“KİM BİR KAVME BENZERSE ONLARDANDIR”
İkinci bin yılın müceddidi İmâm-ı Rabbânî (k.s.) Hazretleri buyuruyorlar ki:
“İki dîni tasdîk eden kişi şirk ehlinden sayılır.
İslâm hükümleri ile küfrü bir araya getirmeye teşebbüs eden de müşriktir. Hâlbuki küfürden teberrî etmek (uzaklaşmak) İslâm’ın şartıdır, şirk şâibesinden sakınmak tevhiddir…”
Hindûların büyük bildikleri günlere hürmet etmek, Yahûdîlerce bilinen âdetlere uymak küfrü îcâp ettirir. Nitekim ehl-i İslâm’ın câhilleri, bilhassa kadınlar, küffârın belli günlerindeki küfür merâsimini icrâ etmektedirler. Bunları, kendileri için de bayram kabul edip, kızlarının ve kardeşlerinin evlerine onlar gibi hediyeler yollarlar… Böylelikle o merâsime tam mânâsı ile îtinâ ve îtibâr ederler. İslâmda bunların hepsi şirk ve küfürdür.” (Mektubât-ı İmâm-ı Rabbânî, 3 /41)
“Bir defâsında, bir hastanın ziyâretine gitmiştim. Ölümü yaklaşmıştı. Hâline teveccüh ettiğim zaman gördüm ki kalbi şiddetli zulmet içinde… Her ne kadar bu zulmetin kalkması için teveccüh ettiysem de kalkmadı. Çokça teveccühten sonra bilindi ki, bu zulmetler, kendisinde saklı duran küfür sıfatındandır. Bu sıkıntıların sebebi küfür ehli ile dost geçinmesindendir. Bana ma’lûm oldu ki bu zulmetlerin def’i için teveccüh, yerinde bir iş de-ğildir. Zîrâ onun bu zulmetlerden temizlenmesi, küfrün cezâsı olan cehennem azâbına bağlıdır. Ve bana mâlum oldu ki, onda îmândan bir zerre miktarı mevcuttur ve bunun bereketiyle cehennemde ebedî kalmaktan kurtulacaktır.” (Mektûbât-ı İ. Rabbânî, 1/266.)

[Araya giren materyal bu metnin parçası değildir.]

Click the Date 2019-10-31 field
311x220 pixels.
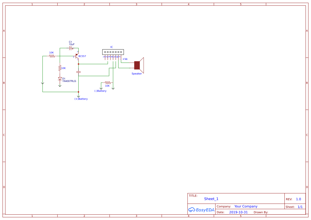click(x=239, y=212)
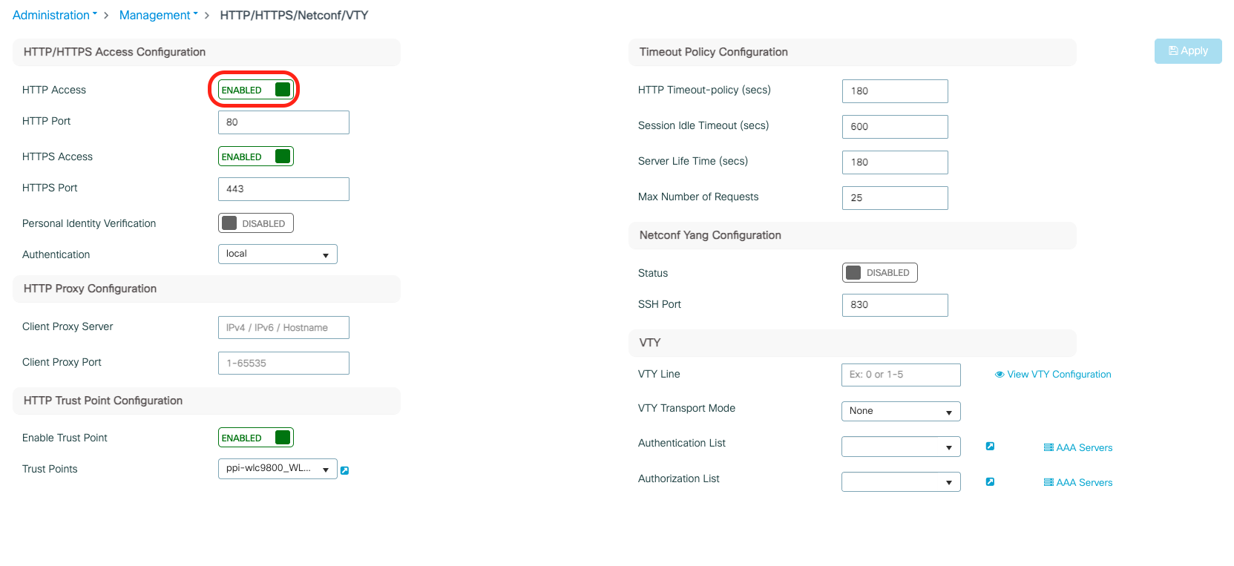Expand the VTY Transport Mode dropdown
Screen dimensions: 1234x566
click(x=901, y=411)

CEHENNEM ATEŞİ SENİ YAKMAZ
Resûlullah (s.a.v.) Mekke’deyken bir zat geldi, Ashab-ı Kirâm’a yemek yaptı. Ateşin harareti onu rahatsız etti.
Resûlullah (s.a.v.) bunu görünce ona şöyle müjde verdi: “Bundan böyle cehennemin sıcağı sana asla dokunmaz.”